• Exercise:
Type the entries out once more. Match them exactly.
-- Opening Marker --
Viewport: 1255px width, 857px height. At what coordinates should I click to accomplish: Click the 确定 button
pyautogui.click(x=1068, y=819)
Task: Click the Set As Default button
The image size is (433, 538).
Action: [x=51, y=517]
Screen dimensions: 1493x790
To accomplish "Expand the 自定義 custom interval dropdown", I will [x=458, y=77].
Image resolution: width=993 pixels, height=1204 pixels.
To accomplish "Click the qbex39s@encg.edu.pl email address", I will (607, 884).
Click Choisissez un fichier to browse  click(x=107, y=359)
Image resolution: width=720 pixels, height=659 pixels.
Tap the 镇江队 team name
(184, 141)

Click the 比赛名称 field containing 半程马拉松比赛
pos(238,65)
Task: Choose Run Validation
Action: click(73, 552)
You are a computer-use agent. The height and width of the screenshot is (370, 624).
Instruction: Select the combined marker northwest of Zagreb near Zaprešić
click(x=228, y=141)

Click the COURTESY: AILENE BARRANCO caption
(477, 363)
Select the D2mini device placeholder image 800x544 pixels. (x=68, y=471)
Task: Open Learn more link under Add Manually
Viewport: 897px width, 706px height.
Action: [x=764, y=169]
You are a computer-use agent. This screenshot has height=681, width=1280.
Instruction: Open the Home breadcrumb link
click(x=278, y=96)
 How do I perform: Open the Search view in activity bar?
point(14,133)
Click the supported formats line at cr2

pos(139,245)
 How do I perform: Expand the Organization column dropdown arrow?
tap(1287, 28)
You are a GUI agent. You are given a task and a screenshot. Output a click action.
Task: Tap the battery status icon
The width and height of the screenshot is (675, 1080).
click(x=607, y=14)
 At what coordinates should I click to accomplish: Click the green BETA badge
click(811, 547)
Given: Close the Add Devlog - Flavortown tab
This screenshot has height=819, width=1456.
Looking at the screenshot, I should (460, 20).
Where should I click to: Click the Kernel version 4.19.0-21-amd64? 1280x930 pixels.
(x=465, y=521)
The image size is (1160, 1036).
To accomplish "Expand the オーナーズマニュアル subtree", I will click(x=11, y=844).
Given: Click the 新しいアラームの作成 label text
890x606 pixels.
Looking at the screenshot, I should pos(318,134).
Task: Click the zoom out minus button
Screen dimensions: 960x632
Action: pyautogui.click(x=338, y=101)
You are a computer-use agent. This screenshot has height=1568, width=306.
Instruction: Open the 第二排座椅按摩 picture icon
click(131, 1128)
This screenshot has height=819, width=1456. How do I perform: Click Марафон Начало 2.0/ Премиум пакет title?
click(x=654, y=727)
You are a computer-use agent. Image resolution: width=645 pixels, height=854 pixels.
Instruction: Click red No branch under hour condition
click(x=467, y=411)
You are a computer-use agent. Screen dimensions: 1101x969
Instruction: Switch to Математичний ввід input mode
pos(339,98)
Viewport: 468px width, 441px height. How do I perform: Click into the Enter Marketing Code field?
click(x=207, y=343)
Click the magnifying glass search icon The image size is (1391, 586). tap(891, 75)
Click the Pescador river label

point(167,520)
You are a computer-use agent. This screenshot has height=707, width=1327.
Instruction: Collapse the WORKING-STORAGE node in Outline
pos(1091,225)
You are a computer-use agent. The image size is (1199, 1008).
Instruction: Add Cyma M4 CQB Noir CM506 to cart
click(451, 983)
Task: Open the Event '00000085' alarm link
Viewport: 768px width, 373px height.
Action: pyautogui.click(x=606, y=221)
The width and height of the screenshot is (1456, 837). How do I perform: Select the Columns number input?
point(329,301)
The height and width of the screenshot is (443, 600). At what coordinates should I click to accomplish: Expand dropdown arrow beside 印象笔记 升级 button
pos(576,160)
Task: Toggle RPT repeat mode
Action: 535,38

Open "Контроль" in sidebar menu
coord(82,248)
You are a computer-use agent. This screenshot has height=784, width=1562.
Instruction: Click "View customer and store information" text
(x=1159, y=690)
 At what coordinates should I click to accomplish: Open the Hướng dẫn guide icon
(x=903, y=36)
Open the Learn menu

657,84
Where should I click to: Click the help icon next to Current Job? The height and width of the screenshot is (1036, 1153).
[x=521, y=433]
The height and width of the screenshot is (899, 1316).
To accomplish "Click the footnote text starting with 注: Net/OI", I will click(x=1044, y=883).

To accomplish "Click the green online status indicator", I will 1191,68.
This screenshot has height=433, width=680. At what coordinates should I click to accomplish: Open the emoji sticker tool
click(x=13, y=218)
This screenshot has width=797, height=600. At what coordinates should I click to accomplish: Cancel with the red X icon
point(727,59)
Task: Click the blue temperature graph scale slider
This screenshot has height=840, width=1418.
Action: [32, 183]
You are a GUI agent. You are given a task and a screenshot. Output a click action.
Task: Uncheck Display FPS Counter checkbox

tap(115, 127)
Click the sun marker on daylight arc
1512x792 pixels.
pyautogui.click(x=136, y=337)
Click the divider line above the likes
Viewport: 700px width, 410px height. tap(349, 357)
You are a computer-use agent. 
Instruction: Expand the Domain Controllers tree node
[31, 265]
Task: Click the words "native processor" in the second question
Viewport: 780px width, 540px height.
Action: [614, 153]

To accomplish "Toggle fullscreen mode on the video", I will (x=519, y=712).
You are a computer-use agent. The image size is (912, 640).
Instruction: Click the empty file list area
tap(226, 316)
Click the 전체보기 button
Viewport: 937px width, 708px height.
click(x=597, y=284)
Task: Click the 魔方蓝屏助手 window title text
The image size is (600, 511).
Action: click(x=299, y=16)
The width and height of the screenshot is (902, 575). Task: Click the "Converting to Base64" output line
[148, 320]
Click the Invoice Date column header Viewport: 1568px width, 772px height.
-- Closing Marker --
• Result of this exercise:
Viewport: 1255px width, 857px height. At what coordinates should I click to accomplish: Click the 确定 button
pyautogui.click(x=1068, y=819)
Task: Click the Set As Default button
The image size is (433, 538).
Action: [x=51, y=517]
Screen dimensions: 1493x790
To accomplish "Expand the 自定義 custom interval dropdown", I will [x=458, y=77].
Image resolution: width=993 pixels, height=1204 pixels.
To accomplish "Click the qbex39s@encg.edu.pl email address", I will (607, 884).
Click Choisissez un fichier to browse  click(x=107, y=359)
Image resolution: width=720 pixels, height=659 pixels.
Tap the 镇江队 team name
(184, 141)

Click the 比赛名称 field containing 半程马拉松比赛
pos(238,65)
Task: Choose Run Validation
Action: click(73, 552)
You are a computer-use agent. The height and width of the screenshot is (370, 624).
Instruction: Select the combined marker northwest of Zagreb near Zaprešić
click(x=228, y=141)

Click the COURTESY: AILENE BARRANCO caption
(477, 363)
Select the D2mini device placeholder image 800x544 pixels. (x=68, y=471)
Task: Open Learn more link under Add Manually
Viewport: 897px width, 706px height.
Action: [x=764, y=169]
You are a computer-use agent. This screenshot has height=681, width=1280.
Instruction: Open the Home breadcrumb link
click(x=278, y=96)
 How do I perform: Open the Search view in activity bar?
point(14,133)
Click the supported formats line at cr2

pos(139,245)
 How do I perform: Expand the Organization column dropdown arrow?
tap(1287, 28)
You are a GUI agent. You are given a task and a screenshot. Output a click action.
Task: Tap the battery status icon
The width and height of the screenshot is (675, 1080).
click(x=607, y=14)
 At what coordinates should I click to accomplish: Click the green BETA badge
click(811, 547)
Given: Close the Add Devlog - Flavortown tab
This screenshot has height=819, width=1456.
Looking at the screenshot, I should (460, 20).
Where should I click to: Click the Kernel version 4.19.0-21-amd64? 1280x930 pixels.
(x=465, y=521)
The image size is (1160, 1036).
To accomplish "Expand the オーナーズマニュアル subtree", I will click(x=11, y=844).
Given: Click the 新しいアラームの作成 label text
890x606 pixels.
Looking at the screenshot, I should pos(318,134).
Task: Click the zoom out minus button
Screen dimensions: 960x632
Action: pyautogui.click(x=338, y=101)
You are a computer-use agent. This screenshot has height=1568, width=306.
Instruction: Open the 第二排座椅按摩 picture icon
click(131, 1128)
This screenshot has height=819, width=1456. How do I perform: Click Марафон Начало 2.0/ Премиум пакет title?
click(x=654, y=727)
You are a computer-use agent. Image resolution: width=645 pixels, height=854 pixels.
Instruction: Click red No branch under hour condition
click(x=467, y=411)
You are a computer-use agent. Screen dimensions: 1101x969
Instruction: Switch to Математичний ввід input mode
pos(339,98)
Viewport: 468px width, 441px height. How do I perform: Click into the Enter Marketing Code field?
click(x=207, y=343)
Click the magnifying glass search icon The image size is (1391, 586). tap(891, 75)
Click the Pescador river label

point(167,520)
You are a computer-use agent. This screenshot has height=707, width=1327.
Instruction: Collapse the WORKING-STORAGE node in Outline
pos(1091,225)
You are a computer-use agent. The image size is (1199, 1008).
Instruction: Add Cyma M4 CQB Noir CM506 to cart
click(451, 983)
Task: Open the Event '00000085' alarm link
Viewport: 768px width, 373px height.
Action: pyautogui.click(x=606, y=221)
The width and height of the screenshot is (1456, 837). How do I perform: Select the Columns number input?
point(329,301)
The height and width of the screenshot is (443, 600). At what coordinates should I click to accomplish: Expand dropdown arrow beside 印象笔记 升级 button
pos(576,160)
Task: Toggle RPT repeat mode
Action: 535,38

Open "Контроль" in sidebar menu
coord(82,248)
You are a computer-use agent. This screenshot has height=784, width=1562.
Instruction: Click "View customer and store information" text
(x=1159, y=690)
 At what coordinates should I click to accomplish: Open the Hướng dẫn guide icon
(x=903, y=36)
Open the Learn menu

657,84
Where should I click to: Click the help icon next to Current Job? The height and width of the screenshot is (1036, 1153).
[x=521, y=433]
The height and width of the screenshot is (899, 1316).
To accomplish "Click the footnote text starting with 注: Net/OI", I will click(x=1044, y=883).

To accomplish "Click the green online status indicator", I will 1191,68.
This screenshot has height=433, width=680. At what coordinates should I click to accomplish: Open the emoji sticker tool
click(x=13, y=218)
This screenshot has width=797, height=600. At what coordinates should I click to accomplish: Cancel with the red X icon
point(727,59)
Task: Click the blue temperature graph scale slider
This screenshot has height=840, width=1418.
Action: [32, 183]
You are a GUI agent. You are given a task and a screenshot. Output a click action.
Task: Uncheck Display FPS Counter checkbox

tap(115, 127)
Click the sun marker on daylight arc
1512x792 pixels.
pyautogui.click(x=136, y=337)
Click the divider line above the likes
Viewport: 700px width, 410px height. tap(349, 357)
You are a computer-use agent. 
Instruction: Expand the Domain Controllers tree node
[31, 265]
Task: Click the words "native processor" in the second question
Viewport: 780px width, 540px height.
Action: [614, 153]

To accomplish "Toggle fullscreen mode on the video", I will (x=519, y=712).
You are a computer-use agent. The image size is (912, 640).
Instruction: Click the empty file list area
tap(226, 316)
Click the 전체보기 button
Viewport: 937px width, 708px height.
click(x=597, y=284)
Task: Click the 魔方蓝屏助手 window title text
The image size is (600, 511).
Action: click(x=299, y=16)
The width and height of the screenshot is (902, 575). Task: Click the "Converting to Base64" output line
[148, 320]
Click the Invoice Date column header Viewport: 1568px width, 772px height.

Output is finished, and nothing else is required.